Could I stack time up before me? Could I watch the events that lie before me, frame next to frame, all at once, to know my fate? Would I make it through this, or not? I ran north, my north, straight ahead then to the left, my left.

I made it to the far corner before I realized he was standing at the door. The great, tall roof created a sound vacuum. The air moved slowly, or didn’t move at all.

He was still very far away but I knew he could hear me so I asked very frankly, “What is it what you want from me, or is it something I need from you?”

“I’m content to watch the panic you have in your eyes right now.”

What? Was he a sort of movie villain sadist? It is hard to comprehend the ideas of someone completely motivated by fear, pain, the inner chaos of others. I faced the entrance with my hands on each wall. To my left, a ladder that could be slid up and down, leading to a chute that obstructed the ladder and eventually a small platform that led outside to what I imagined was another small platform. I jumped for the ladder, my fingers touching the last rung. A miss but it gave me enough confidence that this was a real escape route. I jumped again, pulled it down and started climbing before the ladder stopped sliding, grinding with the rust of years unused.

Up I went to the end of the moveable rungs.
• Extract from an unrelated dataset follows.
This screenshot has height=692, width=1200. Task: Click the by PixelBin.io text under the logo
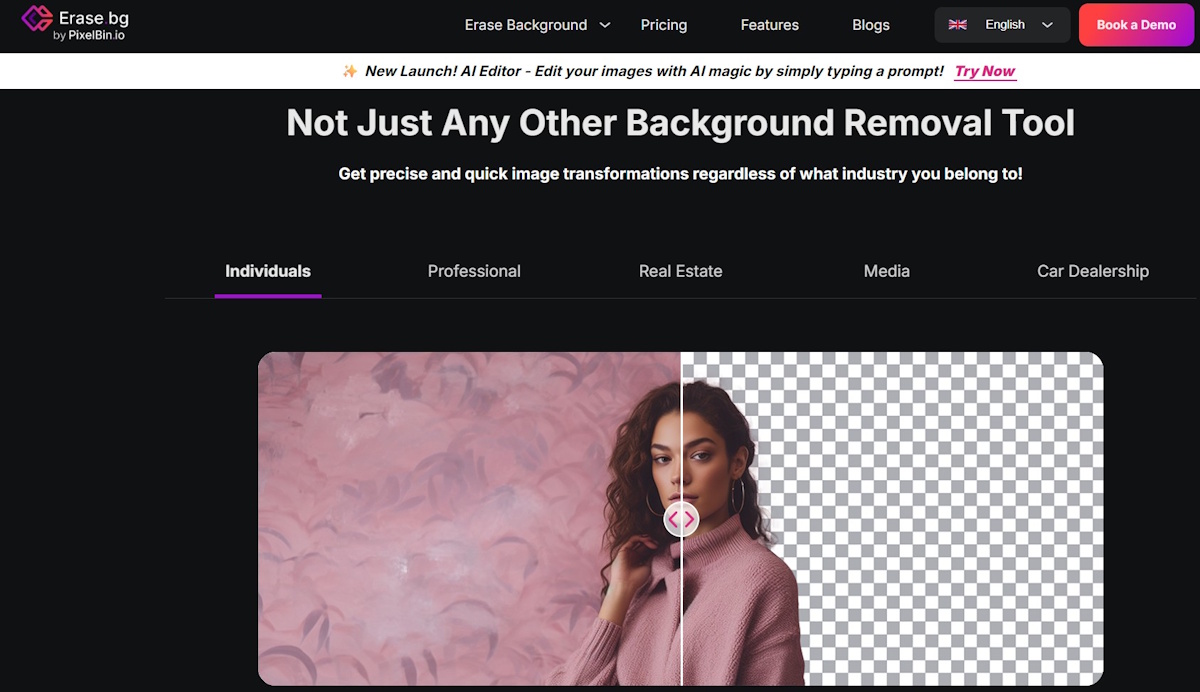click(x=89, y=36)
I pulled the ladder up from underneath me, held on with my right hand underneath the vertical arms of the ladder, right leg on the wall for support while my left leg dangled behind me to make way. He was below, but with no way of reaching me now. I looked at the scar. It was moving up and down his arm, shrinking and growing, but keeping its shape and details. He looked only vaguely frustrated. I didn’t want to talk or hear his voice, hoping that would keep him at bay.

On the platform—most likely the place where the factory’s old manager had watched the production floor, verbally shaped employees into efficient mechanized human parts with various threats in a hoarse voice—I watched the man with the moving scar walk back toward the door. Below the outside platform was another ladder down to the ground, red with rust and flaking. It was detailed by corrosion, by oxidation. The man couldn’t know this ladder existed. Even stranger, he seemed to have lost interest in me just as I appeared out of reach. I felt relief, but also a little let down. Was I not important enough for the investigator’s/assassin’s/sadist’s foul intents? Was I not recognizable as a target? My emotions swung back to relief.

I climbed down, fully realizing that the man may still be on the hunt. It was the only second time that day I felt I could be wrong. I stuck close to the building moving right, stopped at a gap where the factory ended, darted across to what looked to be a miniature golf course. There was a giant angry gorilla facing the road, a sneaky poacher, a waterfall with dyed turquoise water. There was no one playing, no one working—probably due to the oppressive fog that was now lifting and making details in every direction clearer.

I walked to the other side of the course, looked out down the road, then back to the motel and decided to make it to my car as quickly as possible. The door to my room was still open and my keys were on the bedside table that butted against the far wall. The idea that I had overlooked them earlier didn’t seem so impossible to me. Plenty of impossible things had happened already, plenty of things had been overlooked.

You know when you realize you’re in a dream? Usually it’s toward the end. The dream starts to mesh with reality, waking reality. The dream feels more real then, too, as real as any memory you’ve ever had. Maybe that’s why people are so eager to tell you their dreams: they are almost real, or maybe they are real. Reality with a fantastical bent, reality on steroids. But unfinished, always unfinished. Reality on steroids.

In the car, on the road, the man appeared in my rear view mirror in the back seat. “You realize who I am now, don’t you?”

You’re the Anxiety I tried to chase away, but futilely. You always get the upper hand, even in my dreams.